India’s Biggest Educational Challenge: How to Improve Learning
For ten years, Pratham’s Annual Status of Education Report (ASER) has informed communities and leaders that India’s elementary education is in dire straits. Only half of children in Grade 5 can read at the second-grade level or solve a simple two-digit subtraction problem. That’s about 100 million Indian children who are expected to move forward in life without having grasped the fundamentals. The question remains: How do we address this persistent problem of learning to give India’s children the building blocks for a good future?
Pratham’s innovative methods have focused on this, employing a “Teaching at the Right Level” (TaRL) approach in our literacy and learning programs.

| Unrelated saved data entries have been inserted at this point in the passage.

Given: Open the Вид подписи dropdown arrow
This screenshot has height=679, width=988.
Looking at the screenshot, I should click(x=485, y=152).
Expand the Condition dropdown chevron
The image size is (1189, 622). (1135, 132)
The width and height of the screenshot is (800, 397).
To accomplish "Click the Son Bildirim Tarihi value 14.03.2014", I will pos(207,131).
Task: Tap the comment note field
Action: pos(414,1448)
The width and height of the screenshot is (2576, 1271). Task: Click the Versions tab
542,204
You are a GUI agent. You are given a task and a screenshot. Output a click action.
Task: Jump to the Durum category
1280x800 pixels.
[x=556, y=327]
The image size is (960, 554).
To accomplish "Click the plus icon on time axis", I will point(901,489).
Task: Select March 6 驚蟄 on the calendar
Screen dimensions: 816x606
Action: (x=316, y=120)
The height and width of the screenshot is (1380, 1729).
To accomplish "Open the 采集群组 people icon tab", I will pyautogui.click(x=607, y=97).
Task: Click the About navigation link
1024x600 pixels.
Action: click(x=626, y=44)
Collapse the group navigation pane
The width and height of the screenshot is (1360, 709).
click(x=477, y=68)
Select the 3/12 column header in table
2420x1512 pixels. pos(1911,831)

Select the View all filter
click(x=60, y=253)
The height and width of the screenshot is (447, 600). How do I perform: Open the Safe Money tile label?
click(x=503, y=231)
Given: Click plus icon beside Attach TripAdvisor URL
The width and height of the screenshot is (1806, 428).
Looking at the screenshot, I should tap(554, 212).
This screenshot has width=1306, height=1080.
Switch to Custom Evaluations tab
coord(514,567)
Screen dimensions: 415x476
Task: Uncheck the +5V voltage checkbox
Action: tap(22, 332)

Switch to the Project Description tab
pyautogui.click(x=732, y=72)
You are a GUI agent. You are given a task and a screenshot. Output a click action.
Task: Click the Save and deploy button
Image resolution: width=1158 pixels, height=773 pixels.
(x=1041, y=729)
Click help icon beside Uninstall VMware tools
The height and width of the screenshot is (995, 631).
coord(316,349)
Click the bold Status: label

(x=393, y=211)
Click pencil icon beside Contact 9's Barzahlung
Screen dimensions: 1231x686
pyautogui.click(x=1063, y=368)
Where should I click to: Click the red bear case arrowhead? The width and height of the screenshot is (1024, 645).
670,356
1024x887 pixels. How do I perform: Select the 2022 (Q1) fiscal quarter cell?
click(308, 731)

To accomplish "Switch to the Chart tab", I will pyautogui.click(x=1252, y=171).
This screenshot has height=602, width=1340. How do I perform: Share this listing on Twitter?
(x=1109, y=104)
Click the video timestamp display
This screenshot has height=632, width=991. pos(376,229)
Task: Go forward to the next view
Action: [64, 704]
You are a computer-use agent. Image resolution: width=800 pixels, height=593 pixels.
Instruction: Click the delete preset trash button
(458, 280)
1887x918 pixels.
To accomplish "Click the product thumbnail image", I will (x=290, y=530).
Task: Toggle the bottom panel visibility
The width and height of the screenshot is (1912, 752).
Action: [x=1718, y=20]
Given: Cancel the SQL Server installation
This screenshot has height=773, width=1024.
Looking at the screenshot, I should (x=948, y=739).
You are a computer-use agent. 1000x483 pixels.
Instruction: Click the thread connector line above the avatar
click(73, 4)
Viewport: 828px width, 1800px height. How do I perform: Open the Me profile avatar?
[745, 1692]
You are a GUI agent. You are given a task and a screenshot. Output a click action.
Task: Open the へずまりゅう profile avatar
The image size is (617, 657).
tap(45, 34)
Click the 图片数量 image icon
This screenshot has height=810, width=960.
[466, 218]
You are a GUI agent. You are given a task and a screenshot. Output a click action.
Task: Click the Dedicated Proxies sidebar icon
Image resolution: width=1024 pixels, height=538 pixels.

The approach sorts students into small groups according to their learning level rather than age for at least part of the school day and—through focused attention and hands-on activities—ensures that each child masters the fundamentals before moving on to the next level.
Our work, which has been rigorously tested by Abdul Latif Jameel Poverty Action Lab (J-PAL) over the past decade, proves that children can achieve learning success with this method. Even where a child’s baseline level of learning is very low, 100 hours of focused instruction generates significant gains.
To affect India as a whole and reach millions of children, such learning interventions need to be scaled up and implemented in conjunction with government schools. Some state governments such as Bihar, Maharashtra, Madhya Pradesh, Punjab and West Bengal have begun to incorporate the Pratham model, but much more needs to be done.